Anyway, the Zombie Tarot is not brand new, but it’s been shambling around in my mind for quite some time. I was lucky enough to receive it as an early birthday present and I just can’t get it out of my brain for some reason.
I have to give them props just for the BOX, folks. They eschew the standard packaging and go with a container that is much larger than the deck itself, but you get a look at the style of the deck before you even get it home. We’re not talking about modern zombies here…it’s 1950s kitsch all the way. When you open the top of the box and look around the edge of the inside, it looks like a case of bullets.
The little white book—which is, in this case, black—is pretty good, with one card per page.

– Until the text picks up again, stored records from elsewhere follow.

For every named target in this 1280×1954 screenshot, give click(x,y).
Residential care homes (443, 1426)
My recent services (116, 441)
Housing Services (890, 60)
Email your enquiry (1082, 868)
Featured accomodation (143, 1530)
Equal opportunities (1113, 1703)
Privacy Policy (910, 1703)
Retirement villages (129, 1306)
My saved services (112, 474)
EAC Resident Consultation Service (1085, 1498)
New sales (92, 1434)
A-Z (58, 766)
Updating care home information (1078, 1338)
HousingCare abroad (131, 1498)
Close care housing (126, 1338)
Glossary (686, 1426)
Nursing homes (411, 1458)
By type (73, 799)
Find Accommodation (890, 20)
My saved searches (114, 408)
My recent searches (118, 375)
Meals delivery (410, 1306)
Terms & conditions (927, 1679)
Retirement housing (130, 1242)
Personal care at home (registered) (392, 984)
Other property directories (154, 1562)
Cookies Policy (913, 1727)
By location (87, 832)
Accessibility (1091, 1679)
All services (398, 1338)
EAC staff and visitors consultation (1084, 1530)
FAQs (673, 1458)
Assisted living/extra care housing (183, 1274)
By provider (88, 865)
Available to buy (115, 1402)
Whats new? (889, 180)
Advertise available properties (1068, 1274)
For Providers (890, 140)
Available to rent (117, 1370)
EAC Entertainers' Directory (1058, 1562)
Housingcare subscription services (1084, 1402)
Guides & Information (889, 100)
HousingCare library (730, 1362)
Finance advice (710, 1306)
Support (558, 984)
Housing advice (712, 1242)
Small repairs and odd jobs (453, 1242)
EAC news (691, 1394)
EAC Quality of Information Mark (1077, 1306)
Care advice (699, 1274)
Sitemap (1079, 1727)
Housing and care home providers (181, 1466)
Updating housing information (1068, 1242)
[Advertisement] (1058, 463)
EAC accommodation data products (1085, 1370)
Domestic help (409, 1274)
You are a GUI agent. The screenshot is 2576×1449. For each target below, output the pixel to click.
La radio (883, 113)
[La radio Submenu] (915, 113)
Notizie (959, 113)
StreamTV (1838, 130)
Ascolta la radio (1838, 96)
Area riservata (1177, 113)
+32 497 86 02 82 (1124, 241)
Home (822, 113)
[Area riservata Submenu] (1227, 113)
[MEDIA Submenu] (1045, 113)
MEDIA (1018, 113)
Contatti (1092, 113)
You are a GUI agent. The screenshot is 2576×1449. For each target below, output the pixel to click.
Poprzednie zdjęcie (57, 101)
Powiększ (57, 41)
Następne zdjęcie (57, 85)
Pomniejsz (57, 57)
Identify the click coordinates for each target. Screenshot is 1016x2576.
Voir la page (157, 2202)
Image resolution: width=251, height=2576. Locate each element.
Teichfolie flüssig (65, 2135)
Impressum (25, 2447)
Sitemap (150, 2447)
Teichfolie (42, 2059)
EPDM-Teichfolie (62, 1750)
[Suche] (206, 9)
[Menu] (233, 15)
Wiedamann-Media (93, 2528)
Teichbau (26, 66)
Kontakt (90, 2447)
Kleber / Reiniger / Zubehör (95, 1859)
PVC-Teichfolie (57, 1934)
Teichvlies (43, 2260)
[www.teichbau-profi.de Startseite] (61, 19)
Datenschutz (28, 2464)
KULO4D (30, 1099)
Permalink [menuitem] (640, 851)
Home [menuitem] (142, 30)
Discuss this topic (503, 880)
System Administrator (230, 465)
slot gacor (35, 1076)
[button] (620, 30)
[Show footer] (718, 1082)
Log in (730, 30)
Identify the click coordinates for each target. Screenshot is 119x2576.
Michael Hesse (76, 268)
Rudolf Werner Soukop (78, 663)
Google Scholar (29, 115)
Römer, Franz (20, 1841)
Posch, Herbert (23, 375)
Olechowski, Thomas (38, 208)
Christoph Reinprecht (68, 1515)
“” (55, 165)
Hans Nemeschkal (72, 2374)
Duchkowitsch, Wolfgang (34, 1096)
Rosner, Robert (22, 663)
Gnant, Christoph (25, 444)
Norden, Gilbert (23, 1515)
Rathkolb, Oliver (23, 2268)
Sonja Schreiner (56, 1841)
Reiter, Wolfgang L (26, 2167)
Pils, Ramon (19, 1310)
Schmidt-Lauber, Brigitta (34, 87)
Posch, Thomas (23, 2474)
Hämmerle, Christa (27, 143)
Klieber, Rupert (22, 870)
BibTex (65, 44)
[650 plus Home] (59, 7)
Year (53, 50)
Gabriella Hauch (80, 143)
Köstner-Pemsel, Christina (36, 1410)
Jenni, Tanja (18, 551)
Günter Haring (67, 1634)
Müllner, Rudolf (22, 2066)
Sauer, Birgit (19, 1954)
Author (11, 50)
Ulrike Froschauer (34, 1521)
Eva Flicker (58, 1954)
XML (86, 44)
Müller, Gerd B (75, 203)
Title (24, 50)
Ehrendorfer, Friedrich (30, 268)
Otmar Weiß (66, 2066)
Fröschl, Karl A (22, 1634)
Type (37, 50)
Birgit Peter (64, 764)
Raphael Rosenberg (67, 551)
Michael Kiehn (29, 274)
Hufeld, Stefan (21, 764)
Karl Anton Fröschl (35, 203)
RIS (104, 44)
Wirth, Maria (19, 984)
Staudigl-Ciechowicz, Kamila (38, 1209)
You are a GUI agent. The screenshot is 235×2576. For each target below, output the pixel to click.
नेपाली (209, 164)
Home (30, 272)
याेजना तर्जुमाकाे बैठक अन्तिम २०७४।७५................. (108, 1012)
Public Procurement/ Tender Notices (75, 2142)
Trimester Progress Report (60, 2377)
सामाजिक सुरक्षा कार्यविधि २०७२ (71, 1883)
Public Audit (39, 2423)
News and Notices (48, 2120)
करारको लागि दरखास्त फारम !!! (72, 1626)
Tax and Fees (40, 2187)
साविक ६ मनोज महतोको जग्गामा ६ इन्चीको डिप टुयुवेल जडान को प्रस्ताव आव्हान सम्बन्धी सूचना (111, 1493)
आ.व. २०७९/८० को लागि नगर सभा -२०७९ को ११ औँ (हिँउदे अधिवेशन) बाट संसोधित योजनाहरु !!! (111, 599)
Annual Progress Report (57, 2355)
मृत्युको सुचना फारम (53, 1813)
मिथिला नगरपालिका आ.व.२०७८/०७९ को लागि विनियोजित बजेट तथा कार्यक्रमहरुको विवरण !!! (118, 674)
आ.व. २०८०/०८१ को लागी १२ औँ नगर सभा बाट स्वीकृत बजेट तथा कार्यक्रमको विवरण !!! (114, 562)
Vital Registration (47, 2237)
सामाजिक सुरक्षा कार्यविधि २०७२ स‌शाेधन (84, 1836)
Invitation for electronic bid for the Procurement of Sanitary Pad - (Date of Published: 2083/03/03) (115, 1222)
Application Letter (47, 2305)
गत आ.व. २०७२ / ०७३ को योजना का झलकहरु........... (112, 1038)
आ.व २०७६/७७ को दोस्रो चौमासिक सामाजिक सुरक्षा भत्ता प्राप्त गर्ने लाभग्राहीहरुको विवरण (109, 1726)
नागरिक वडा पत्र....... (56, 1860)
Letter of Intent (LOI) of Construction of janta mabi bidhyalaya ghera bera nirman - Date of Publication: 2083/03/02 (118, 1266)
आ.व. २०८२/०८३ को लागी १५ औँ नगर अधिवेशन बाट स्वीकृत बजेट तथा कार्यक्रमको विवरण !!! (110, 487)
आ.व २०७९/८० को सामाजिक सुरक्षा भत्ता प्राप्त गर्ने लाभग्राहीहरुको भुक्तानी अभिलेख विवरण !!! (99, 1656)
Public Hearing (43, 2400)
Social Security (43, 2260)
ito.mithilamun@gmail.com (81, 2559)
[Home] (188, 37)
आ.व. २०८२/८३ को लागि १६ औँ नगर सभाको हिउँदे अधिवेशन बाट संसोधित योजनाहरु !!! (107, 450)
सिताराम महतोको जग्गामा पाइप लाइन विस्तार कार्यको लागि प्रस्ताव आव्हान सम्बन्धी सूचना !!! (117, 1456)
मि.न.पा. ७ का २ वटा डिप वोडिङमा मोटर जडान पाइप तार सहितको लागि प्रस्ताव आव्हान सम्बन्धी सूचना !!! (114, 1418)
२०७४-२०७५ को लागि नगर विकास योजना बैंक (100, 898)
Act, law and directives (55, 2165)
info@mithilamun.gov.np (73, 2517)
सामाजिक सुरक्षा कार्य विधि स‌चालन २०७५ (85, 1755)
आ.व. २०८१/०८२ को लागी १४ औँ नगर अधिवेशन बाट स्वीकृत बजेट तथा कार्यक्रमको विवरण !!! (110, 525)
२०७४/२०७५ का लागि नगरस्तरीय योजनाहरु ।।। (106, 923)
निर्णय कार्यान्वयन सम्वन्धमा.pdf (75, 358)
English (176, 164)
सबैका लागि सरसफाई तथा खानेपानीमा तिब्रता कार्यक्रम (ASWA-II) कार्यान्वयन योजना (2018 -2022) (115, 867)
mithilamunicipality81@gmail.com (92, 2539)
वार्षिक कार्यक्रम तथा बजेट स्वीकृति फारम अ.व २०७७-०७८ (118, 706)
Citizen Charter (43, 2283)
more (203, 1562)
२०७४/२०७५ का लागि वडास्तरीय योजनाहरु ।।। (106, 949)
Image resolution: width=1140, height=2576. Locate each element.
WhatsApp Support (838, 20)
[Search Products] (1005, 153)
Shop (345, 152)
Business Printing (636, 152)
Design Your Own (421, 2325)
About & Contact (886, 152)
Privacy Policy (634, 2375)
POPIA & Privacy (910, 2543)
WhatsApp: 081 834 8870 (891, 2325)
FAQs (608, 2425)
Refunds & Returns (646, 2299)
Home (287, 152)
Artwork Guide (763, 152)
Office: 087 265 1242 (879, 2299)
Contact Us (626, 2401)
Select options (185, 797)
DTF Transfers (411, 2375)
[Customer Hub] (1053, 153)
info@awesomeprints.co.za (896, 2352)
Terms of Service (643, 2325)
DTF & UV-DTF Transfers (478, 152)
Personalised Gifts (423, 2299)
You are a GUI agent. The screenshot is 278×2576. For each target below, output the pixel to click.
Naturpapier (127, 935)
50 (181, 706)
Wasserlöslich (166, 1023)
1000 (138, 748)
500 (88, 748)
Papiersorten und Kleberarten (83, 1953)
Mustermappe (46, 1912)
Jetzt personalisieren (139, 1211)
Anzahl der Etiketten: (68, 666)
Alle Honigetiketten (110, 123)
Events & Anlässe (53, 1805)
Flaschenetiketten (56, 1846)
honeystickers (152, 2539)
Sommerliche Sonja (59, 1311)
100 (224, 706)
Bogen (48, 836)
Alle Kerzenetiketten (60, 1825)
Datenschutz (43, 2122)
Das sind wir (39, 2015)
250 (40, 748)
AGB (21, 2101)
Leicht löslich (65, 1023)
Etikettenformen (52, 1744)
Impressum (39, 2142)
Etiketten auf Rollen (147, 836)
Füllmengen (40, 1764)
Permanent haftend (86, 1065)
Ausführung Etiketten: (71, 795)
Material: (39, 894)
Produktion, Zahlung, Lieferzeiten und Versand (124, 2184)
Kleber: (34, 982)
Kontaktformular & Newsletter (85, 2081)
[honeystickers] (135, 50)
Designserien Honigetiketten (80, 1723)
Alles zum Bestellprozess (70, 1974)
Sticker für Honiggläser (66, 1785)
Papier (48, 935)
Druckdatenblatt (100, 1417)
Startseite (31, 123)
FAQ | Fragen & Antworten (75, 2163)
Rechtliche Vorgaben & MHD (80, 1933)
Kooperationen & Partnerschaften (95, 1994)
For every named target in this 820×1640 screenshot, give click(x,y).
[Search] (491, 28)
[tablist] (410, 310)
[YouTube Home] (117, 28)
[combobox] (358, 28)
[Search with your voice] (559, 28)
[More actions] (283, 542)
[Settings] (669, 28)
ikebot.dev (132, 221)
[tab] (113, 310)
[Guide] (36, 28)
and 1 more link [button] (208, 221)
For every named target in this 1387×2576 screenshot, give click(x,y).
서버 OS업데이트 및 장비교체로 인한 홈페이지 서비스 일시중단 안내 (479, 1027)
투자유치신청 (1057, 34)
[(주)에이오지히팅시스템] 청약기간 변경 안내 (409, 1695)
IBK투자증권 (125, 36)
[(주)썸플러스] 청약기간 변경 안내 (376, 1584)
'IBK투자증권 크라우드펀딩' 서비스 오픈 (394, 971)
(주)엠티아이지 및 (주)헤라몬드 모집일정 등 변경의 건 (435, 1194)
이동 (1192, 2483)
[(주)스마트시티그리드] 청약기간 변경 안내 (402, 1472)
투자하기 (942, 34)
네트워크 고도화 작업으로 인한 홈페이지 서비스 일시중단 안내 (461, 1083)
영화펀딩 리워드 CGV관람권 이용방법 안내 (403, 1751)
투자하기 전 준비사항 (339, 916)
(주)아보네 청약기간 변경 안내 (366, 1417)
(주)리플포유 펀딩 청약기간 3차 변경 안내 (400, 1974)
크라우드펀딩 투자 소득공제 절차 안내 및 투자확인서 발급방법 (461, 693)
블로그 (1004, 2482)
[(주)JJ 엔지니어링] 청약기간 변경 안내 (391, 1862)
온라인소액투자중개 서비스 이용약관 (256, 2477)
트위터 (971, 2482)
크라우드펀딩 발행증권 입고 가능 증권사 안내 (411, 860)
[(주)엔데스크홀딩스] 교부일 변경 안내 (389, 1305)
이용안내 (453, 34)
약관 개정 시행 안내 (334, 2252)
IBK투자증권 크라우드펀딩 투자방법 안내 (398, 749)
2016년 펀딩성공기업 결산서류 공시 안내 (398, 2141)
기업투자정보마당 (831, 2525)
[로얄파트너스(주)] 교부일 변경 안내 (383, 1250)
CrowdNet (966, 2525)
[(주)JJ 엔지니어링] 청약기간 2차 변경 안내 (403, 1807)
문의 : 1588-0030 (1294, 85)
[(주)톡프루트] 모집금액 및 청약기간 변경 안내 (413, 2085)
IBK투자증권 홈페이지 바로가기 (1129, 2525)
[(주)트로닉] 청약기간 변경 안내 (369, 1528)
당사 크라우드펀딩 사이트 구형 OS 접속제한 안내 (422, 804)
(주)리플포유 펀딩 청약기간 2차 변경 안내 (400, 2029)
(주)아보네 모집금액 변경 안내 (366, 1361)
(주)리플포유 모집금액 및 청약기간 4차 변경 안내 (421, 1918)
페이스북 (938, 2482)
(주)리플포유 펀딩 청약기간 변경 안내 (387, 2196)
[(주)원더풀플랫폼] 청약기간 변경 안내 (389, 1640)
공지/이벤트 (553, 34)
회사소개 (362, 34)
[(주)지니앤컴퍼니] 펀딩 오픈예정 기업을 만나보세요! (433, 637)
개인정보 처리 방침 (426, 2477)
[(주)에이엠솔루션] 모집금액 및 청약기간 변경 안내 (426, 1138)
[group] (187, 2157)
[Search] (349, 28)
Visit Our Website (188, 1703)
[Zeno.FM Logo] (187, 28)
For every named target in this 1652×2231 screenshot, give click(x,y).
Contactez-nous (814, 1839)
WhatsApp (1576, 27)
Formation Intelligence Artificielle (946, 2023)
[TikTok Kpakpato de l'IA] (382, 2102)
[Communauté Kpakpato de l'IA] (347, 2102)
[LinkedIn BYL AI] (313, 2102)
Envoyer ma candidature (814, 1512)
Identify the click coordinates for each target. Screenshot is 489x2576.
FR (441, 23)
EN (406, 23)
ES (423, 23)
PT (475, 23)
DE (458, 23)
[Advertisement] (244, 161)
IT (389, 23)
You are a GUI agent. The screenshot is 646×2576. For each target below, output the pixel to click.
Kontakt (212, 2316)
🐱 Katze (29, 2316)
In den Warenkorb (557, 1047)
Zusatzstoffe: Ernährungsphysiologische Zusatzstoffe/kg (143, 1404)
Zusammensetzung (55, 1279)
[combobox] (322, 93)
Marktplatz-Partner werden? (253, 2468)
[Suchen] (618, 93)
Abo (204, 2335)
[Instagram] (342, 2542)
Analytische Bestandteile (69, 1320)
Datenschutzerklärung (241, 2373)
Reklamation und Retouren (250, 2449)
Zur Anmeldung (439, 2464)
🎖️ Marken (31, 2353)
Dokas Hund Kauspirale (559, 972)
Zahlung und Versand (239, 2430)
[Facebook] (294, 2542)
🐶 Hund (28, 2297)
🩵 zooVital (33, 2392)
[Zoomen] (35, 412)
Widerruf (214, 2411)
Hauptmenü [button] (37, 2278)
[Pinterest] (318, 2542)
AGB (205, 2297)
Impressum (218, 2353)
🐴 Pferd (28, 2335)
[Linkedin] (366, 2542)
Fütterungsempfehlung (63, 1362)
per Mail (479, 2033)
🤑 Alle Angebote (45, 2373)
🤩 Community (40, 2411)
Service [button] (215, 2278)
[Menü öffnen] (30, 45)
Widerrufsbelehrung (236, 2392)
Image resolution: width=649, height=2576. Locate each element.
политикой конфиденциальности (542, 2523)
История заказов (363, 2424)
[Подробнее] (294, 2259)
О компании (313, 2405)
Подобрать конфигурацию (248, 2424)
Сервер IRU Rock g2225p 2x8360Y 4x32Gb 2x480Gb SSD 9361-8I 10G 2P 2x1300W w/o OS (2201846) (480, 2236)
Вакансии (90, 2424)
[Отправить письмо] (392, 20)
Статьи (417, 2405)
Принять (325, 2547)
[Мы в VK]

It’s designed to sit right in the box with the cards, and has an interesting story about how you should make the Zombie Tarot your weapon of choice in these difficult times when everything—and everyone—comes back to haunt you. Some information on the suits and reading is also provided, and it’s just enough to be dangerous but not too boring. Because let’s face it: People want to get right to the zombies.
The deck itself is a little smaller than the Rider-Waite and is easy to hold in your hand. The cards aren’t going to need much breaking in, either; they are fairly easy to shuffle. One of the drawback about some of the newer decks is that to me, if you can’t fit it easily in your hand, you’re less likely to pick it up. I love, for example, “The Gilded Tarot Royale”, but it’s too big for me to pick up easily.
It has 78 cards and stays true to the standard suits except in one area. Pentacles have been replaced by “Hazards” in this deck, represented by a biohazard symbol. Wands are actually bones, cups come across as skulls, and swords are…well, things to defend yourself with in the event of a zombie apocalypse, so no translation is required. On the pips, the number appears in the top left and bottom right corners of the card, with the appropriate symbol in the other two corners. This make card recognition easy.
Court card names are King, Queen, Knight, and Page, with the pages all being represented as children. This reinforces the idea of youth and/or immaturity—my best friend Sam and I go back and forth on this—present in the pages. The first letter of the title of the person on the card replaces the number that appears on the pips, but they retain the suit designation in the same corner.
I think what impressed me the most is that the deck does a fantastic job translating the RWS themes in many respects, while staying true to its undead motif. The Empress, for example, has a woman kneeling next to some flower pots. I think it’s the woman from “Mommy Dearest”, but don’t quote me on it. Anyway, she has her arm around what probably was her child, now a revenant. In a fantastic addition, the little girl is chained to something out of frame.
[Just as an aside, what is it about zombies that make people want to confine them? I know they used to mean a lot to you, but SERIOUSLY: Don’t you people know that they’re NOT going to get better?!?! Time and time again I see this. Just sayin’. And for the record, Jen, if I turn into a zombie, please do NOT chain me up to the television and try to hand me an Xbox controller. Just put me down. THANKS!]
The Five of Cups pictures a woman and child in a cemetery. The woman is crying next to a grave, while the little boy holds a box of tissues. Various zombies roam around behind them. Once again, the themes come through: Death, grief, and loss, all of which can affect us at any age.
The Queen of Wands, who is—or used to be—a nurse, is holding the bottom half of what was her right arm in her left arm, complete with bone protrusions. The right arm is holding what appears to be a femur. Her uniform is no longer completely white, either, but it’s just gory enough without going over the top. And that can be said of many of these cards: They don’t try to gross you out, but they reinforce the theme very well.
My favorite card, hands down, is the Two of Cups. You are looking at two pretty 1950s place settings at a dinner table from above, with two different meals and two sets of hands. At the top of the card is a pair of women’s hands, holding a knife and fork ready to start eating a very nice-looking meat and potatoes meal. Her partner across the table was not so lucky…the left one is missing most of its flesh, while the right picks up a kidney or other organ. In the center of the bottom plate is a slightly bloody brain. Again, it shows the togetherness theme of the 2 of Cups; even after one of the parties has gone on to the world of the undead, they still have meals together. I have to wonder if the woman will be the guy’s dessert.
This probably marks the first time that I have felt the need to sit down and do a review on a tarot deck after just 12 hours of having it in my hot little hands. It makes my brain bleed to think that I’ll actually have to put it down. If that’s not a ringing endorsement, I don’t know what is. Go and buy this one so you’ll be prepared when the apocalypse happens.